Embracing Presto Open Source for Breakthrough Performance 

    At IBM, we are passionate about pushing the boundaries of data processing capabilities. To that end, we’re excited to share our latest groundbreaking work towards Presto 2.0, the next-generation version of Presto that includes a robust native C++ worker. This initiative not only strengthens the project’s technological foundations but also reiterates our dedication to the open-source community, particularly within Linux Foundation’s Presto Foundation.   

    Introducing Presto 2.0 with Native C++ Worker 
    Presto, traditionally known for its high performance and flexibility as a distributed SQL query engine, is evolving. The introduction of the Presto 2.0 initiative – a native C++ Presto worker – last December has rallied the development community. While built into the existing 0.286 version today, the use of C++ is not just an upgrade; it’s a reimagining of Presto with the integration of Velox, an open-source C++ native acceleration library.

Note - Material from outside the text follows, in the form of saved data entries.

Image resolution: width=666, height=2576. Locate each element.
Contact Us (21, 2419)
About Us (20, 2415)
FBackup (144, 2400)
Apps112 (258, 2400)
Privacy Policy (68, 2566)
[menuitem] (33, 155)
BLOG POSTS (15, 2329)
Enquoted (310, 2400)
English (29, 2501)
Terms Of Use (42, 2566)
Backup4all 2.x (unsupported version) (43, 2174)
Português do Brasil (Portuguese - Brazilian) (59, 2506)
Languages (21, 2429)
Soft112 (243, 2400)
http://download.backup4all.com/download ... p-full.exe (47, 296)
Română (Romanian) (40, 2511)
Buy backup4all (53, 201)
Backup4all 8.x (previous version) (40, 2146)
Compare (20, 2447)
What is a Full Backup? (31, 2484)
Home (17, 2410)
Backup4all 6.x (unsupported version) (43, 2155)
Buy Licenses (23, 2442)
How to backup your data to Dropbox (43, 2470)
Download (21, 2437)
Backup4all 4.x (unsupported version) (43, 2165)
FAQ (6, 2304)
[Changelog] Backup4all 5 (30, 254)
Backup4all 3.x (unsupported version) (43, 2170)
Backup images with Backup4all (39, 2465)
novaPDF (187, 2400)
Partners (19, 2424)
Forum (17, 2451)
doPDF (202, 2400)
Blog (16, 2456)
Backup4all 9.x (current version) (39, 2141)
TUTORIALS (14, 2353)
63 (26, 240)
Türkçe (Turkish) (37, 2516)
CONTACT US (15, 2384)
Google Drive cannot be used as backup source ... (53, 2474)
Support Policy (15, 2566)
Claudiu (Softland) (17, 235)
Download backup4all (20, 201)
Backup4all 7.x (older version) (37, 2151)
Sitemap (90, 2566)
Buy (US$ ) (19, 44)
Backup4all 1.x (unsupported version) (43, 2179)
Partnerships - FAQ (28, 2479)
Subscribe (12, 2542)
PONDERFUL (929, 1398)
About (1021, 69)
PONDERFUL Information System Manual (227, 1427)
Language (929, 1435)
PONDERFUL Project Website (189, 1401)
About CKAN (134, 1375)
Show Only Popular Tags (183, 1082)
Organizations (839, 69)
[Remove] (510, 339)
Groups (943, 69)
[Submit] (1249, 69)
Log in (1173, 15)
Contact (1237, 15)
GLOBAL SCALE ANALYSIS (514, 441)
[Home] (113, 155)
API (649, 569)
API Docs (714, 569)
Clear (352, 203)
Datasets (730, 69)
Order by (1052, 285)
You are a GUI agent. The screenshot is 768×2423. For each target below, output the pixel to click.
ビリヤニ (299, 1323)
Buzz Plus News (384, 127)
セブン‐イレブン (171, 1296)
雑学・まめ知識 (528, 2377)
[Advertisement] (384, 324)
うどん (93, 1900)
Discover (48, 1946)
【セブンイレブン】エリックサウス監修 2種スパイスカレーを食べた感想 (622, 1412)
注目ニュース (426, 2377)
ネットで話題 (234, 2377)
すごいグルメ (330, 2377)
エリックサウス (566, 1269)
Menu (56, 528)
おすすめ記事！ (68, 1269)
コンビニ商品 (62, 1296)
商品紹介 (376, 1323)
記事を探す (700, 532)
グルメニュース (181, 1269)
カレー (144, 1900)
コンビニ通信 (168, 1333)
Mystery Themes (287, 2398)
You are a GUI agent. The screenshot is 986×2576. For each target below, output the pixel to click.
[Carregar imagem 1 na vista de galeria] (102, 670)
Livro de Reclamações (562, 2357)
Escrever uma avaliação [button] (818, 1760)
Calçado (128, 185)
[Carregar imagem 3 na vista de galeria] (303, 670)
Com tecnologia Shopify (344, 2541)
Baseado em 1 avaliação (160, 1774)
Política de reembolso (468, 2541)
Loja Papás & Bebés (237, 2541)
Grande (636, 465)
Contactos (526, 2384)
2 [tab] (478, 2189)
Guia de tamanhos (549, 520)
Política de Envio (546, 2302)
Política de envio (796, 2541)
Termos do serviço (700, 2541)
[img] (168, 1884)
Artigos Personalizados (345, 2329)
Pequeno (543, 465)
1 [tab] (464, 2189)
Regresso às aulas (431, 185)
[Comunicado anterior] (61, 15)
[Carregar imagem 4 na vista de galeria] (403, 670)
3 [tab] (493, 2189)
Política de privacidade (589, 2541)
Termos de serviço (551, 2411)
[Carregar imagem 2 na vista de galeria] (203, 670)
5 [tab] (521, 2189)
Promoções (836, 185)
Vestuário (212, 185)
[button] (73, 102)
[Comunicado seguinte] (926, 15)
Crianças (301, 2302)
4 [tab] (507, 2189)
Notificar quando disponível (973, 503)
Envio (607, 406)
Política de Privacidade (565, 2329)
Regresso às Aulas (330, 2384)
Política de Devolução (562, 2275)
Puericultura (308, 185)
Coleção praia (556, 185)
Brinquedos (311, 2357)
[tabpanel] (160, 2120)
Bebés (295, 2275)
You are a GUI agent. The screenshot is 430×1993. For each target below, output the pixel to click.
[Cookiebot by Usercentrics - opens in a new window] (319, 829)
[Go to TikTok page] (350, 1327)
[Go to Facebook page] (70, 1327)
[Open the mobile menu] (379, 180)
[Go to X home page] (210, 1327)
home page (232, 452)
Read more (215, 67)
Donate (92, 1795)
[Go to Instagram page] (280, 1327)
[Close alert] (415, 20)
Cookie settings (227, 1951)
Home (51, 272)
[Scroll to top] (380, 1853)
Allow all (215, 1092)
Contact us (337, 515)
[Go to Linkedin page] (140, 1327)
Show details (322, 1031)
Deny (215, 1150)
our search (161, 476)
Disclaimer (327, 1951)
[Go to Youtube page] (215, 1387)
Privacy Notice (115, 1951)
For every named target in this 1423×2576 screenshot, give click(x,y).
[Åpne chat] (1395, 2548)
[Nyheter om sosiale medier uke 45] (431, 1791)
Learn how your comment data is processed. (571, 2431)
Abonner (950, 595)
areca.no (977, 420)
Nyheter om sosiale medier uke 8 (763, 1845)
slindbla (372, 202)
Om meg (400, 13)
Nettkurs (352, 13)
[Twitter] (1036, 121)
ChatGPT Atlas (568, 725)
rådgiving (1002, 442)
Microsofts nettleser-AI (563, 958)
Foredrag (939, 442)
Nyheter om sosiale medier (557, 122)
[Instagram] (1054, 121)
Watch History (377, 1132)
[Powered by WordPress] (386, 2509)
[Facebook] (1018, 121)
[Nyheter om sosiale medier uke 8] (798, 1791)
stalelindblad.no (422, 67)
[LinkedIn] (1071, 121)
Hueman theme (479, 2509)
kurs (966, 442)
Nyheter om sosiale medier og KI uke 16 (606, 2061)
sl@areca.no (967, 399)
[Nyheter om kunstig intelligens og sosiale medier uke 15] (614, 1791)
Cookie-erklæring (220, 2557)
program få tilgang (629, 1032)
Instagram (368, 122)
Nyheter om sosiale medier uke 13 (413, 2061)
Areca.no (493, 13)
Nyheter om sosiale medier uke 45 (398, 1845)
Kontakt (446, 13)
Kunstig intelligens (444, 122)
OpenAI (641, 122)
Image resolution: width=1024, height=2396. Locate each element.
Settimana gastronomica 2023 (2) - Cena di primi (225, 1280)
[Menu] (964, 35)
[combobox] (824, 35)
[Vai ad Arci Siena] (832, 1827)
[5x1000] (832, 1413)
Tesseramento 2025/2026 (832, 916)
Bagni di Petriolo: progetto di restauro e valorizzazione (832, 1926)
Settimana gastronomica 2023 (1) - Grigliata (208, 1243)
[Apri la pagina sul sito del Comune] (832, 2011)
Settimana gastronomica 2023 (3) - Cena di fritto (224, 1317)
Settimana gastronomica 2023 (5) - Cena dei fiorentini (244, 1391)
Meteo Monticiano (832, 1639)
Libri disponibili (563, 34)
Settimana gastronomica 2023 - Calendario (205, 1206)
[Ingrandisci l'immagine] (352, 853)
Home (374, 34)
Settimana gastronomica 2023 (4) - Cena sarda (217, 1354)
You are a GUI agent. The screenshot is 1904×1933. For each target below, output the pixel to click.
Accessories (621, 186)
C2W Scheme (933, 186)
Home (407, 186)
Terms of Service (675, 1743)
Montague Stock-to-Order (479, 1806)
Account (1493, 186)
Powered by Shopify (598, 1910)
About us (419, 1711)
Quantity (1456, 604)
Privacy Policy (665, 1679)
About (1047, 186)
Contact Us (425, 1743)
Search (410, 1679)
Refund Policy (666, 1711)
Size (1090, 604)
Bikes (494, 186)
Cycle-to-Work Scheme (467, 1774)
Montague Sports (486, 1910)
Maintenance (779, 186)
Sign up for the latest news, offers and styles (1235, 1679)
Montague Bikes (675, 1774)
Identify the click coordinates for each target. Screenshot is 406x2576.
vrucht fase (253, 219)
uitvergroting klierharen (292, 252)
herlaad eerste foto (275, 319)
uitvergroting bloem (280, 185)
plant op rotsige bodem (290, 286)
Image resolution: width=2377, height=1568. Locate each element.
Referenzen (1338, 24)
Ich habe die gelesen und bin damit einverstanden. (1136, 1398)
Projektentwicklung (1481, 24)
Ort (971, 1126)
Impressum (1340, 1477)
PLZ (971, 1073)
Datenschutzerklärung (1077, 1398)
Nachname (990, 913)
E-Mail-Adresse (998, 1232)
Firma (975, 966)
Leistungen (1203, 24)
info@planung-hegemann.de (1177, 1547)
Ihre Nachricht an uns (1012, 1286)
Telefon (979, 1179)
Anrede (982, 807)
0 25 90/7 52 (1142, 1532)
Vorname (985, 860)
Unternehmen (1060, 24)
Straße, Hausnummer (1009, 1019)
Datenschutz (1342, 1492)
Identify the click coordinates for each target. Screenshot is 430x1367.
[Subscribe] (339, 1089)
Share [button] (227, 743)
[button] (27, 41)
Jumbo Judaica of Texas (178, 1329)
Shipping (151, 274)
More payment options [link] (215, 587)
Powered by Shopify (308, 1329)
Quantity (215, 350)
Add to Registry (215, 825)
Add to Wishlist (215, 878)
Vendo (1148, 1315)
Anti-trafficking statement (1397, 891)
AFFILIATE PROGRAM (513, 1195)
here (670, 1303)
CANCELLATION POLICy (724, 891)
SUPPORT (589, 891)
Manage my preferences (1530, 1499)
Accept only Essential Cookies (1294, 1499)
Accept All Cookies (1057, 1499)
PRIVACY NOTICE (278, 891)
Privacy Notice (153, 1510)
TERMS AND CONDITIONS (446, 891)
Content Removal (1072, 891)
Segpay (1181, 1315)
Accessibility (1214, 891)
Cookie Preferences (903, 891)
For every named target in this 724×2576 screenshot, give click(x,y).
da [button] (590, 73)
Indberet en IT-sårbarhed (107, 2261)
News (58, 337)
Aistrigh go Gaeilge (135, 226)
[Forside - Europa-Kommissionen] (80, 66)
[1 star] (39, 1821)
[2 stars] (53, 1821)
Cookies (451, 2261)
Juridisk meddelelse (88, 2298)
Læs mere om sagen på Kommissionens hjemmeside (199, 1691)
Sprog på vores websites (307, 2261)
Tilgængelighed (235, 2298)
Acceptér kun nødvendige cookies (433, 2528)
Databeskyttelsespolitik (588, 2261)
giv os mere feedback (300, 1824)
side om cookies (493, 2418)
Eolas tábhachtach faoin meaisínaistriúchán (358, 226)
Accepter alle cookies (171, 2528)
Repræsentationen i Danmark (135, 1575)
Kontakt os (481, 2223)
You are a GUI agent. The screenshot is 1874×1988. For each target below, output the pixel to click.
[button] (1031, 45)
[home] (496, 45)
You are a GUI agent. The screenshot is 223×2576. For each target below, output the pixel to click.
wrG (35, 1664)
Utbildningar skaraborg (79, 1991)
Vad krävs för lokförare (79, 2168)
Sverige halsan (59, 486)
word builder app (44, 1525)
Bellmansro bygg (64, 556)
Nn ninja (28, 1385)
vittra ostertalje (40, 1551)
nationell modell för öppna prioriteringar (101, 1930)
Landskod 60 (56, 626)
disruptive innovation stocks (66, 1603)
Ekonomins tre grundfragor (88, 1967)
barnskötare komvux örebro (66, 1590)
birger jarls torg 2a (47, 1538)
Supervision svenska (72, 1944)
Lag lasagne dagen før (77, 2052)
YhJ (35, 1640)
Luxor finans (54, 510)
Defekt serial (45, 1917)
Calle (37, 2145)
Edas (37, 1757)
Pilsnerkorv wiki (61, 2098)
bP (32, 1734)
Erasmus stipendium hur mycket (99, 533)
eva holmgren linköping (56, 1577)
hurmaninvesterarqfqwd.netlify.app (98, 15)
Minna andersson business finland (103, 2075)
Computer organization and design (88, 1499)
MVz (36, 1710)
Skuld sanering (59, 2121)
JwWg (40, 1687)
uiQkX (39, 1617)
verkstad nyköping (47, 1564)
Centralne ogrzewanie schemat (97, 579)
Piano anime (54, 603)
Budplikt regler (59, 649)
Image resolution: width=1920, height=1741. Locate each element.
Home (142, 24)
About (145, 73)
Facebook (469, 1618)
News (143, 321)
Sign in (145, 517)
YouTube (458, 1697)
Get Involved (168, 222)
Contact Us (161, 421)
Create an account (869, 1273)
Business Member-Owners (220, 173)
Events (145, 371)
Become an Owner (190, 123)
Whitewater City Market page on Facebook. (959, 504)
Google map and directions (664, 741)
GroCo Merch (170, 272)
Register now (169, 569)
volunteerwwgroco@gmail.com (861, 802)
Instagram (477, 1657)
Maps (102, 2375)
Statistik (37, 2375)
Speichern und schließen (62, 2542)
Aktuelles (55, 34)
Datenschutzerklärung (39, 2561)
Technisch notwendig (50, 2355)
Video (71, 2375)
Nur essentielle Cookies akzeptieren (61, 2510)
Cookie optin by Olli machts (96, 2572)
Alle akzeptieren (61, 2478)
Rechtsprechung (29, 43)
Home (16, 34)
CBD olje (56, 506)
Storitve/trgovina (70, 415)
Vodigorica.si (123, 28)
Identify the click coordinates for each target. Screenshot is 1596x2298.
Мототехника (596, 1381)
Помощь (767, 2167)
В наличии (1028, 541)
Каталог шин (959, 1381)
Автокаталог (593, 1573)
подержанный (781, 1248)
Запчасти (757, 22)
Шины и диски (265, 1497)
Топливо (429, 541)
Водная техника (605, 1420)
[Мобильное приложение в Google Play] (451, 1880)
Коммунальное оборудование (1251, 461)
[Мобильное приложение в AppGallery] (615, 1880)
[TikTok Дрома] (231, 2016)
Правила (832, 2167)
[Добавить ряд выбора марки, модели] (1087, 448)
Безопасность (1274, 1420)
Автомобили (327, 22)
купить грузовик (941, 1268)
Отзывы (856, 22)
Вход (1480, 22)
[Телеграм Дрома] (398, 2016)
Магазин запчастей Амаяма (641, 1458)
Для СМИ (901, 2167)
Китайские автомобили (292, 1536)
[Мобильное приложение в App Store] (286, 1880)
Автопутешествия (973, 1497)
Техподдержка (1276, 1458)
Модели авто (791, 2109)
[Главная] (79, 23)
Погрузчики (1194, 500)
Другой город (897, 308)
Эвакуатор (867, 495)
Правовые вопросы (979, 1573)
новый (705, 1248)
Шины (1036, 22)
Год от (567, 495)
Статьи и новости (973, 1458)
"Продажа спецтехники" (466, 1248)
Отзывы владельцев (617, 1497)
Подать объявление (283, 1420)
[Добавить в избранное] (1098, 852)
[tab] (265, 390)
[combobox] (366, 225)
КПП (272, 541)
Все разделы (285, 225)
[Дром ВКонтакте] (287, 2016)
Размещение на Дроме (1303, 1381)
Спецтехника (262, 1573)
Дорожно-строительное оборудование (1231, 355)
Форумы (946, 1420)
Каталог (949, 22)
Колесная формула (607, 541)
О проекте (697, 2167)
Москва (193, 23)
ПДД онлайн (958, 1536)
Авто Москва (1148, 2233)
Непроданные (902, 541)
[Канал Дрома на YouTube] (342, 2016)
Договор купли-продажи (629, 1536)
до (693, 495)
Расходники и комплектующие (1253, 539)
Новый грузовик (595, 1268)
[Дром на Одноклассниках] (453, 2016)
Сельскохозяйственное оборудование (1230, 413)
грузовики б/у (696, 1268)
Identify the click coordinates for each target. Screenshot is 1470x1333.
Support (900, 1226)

In addition to being written in C++, a main component is a state-of-the-art vector engine. Velox is designed to be composable across various compute engines, enhancing Presto’s core capabilities as well as other engines such as Apache Spark. 

    Our work on the native C++ worker is a testament to our commitment to performance and efficiency. By incorporating C++ into Presto’s architecture, we leverage the language’s efficiency and speed, which are crucial for processing large-scale data workloads. This strategic move is aligned with our goal to continuously improve the performance and scalability of Presto. 

    Performance Benchmarking the Presto Native C++ Worker 
    Our team’s relentless focus on optimization and performance enhancement has led to significant achievements in benchmarking tests. Specifically, in the TPC-DS 100TB benchmarks, which are industry standards for testing the performance of data processing systems, we are extremely encouraged with the results we’re seeing today for IBM watsonx.data with Presto C++ v0.286 .   

    To share more details, we benchmarked IBM watsonx.data with Presto C++ v0.286 and our query optimizer. This was able to deliver better price performance than Databrick’s Photon engine, with equal query runtime at less than 60% of the cost, based on public 100TB TCP-DS Query benchmarks. You can read more about the infrastructure setup in IBM’s blog which was published this week on the benchmark. 
     
    Utilizing the enhanced capabilities of the native C++ worker and a sophisticated query optimizer, Presto C++ v0.286 has demonstrated exceptional price performance metrics. This achievement not only highlights Presto’s cost-efficiency but also its capability to handle enormous datasets with excellent efficiency.  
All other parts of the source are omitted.